You wanna keep an eye on this without staring at screens all day? Fire up Event Viewer on your server. I do it by hitting Windows key, typing eventvwr, and bam, there it is. Head to the Windows Logs, then System. Right-click that and pick Filter Current Log. Punch in 5479 for the event ID, and maybe limit to the IPsec source if you want. That narrows it down quick.

Now, for alerts, set up a scheduled task right from there. I love this trick 'cause it's built-in, no extra downloads. In Event Viewer, find your filtered event, right-click it, and choose Attach Task To This Event. It'll walk you through creating a task that triggers on 5479. You name it something like IPsec Shutdown Alert, pick when to run it, like only if you're logged on or whatever fits. Then, for the action, select Start a program and point it to your email client or a simple batch to fire off a message. I usually link it to Outlook or whatever you got, so it shoots you an email saying hey, IPsec just shut down.

But wait, make that task trigger an email directly if you can. I tweak the settings to run with highest privileges, so it doesn't flake out. Test it by forcing the event or just waiting for one to hit. You'll get pinged right away, keeps you looped in without hassle.

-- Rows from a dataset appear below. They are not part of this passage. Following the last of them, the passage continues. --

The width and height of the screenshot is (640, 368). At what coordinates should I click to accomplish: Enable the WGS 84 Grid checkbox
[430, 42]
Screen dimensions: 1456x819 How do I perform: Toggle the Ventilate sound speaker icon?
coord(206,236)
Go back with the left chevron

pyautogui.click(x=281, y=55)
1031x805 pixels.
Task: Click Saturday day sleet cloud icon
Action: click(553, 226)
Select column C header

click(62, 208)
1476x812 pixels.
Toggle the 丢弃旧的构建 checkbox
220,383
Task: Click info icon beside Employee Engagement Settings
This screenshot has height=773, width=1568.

And speaking of keeping things secure and backed up when services like IPsec shift around, I've been messing with BackupChain Windows Server Backup lately. It's this solid Windows Server backup tool that handles your whole setup, including virtual machines on Hyper-V without breaking a sweat. You get fast incremental backups, easy restores even for bare-metal disasters, and it runs light so it doesn't bog down your server. Plus, the encryption keeps data safe, and scheduling's a breeze for off-hours runs. I dig how it snapshots everything consistently, no more headaches from mismatched files.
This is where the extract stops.